▶ [WORK TO COMPLETE]: Copy each line below that includes "resolution".
(Beginning of EXTRACTED INFORMATION)
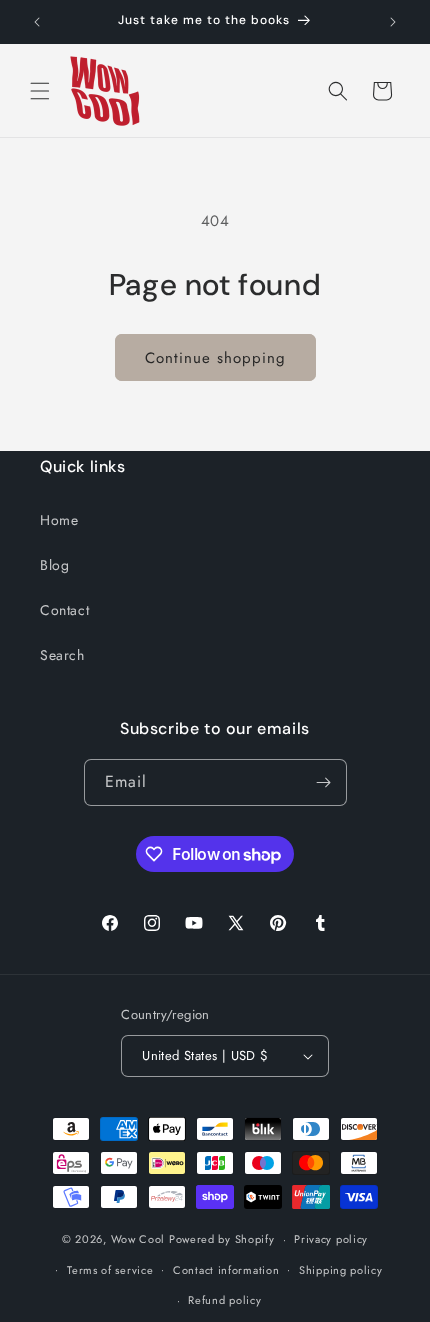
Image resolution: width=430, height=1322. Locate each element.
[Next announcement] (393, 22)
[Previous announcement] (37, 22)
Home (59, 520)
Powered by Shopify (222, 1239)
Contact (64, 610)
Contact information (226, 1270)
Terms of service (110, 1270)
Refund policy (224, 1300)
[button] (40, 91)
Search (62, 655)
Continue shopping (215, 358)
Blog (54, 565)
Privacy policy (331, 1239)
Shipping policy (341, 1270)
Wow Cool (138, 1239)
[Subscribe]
(End of EXTRACTED INFORMATION)
(Beginning of EXTRACTED INFORMATION)
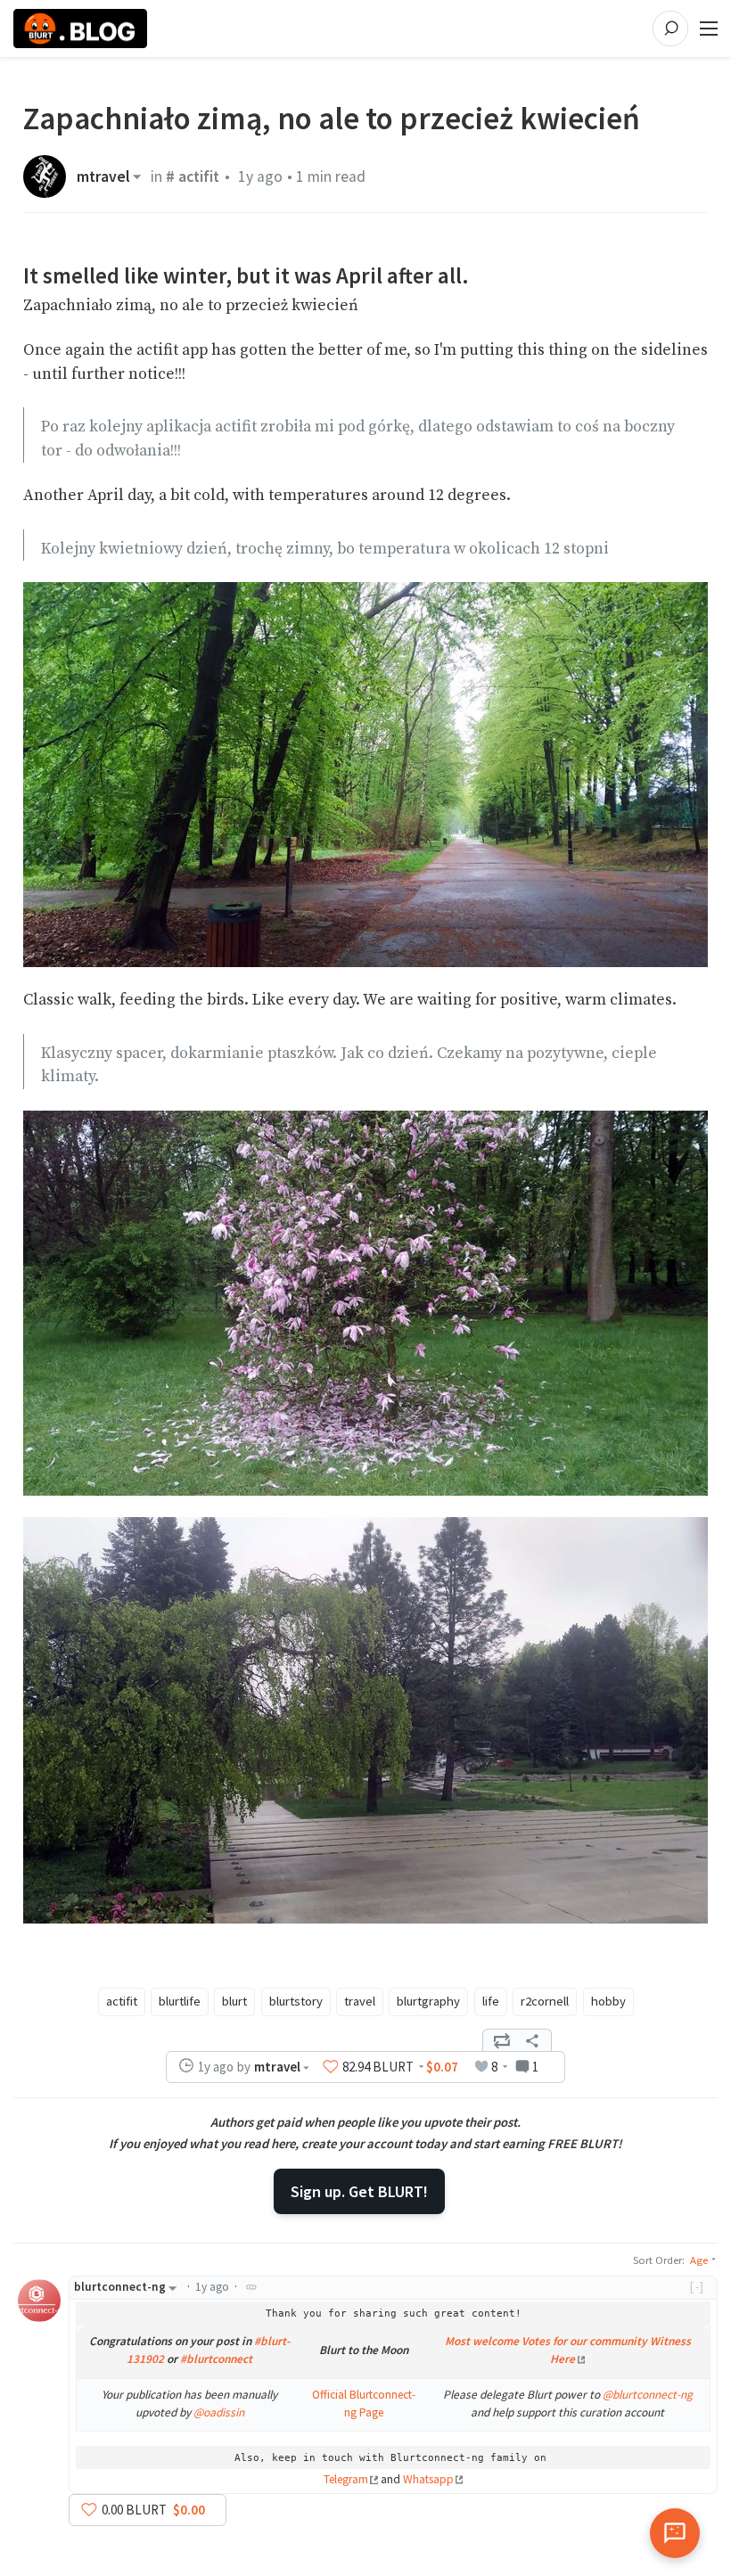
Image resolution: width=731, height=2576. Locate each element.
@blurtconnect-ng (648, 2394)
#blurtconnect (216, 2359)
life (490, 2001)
(End of EXTRACTED INFORMATION)
▶ [OUTPUT OF THE EXERCISE]:
Image resolution: width=430, height=1322. Locate each element.
Image resolution: width=731, height=2576. Locate each element.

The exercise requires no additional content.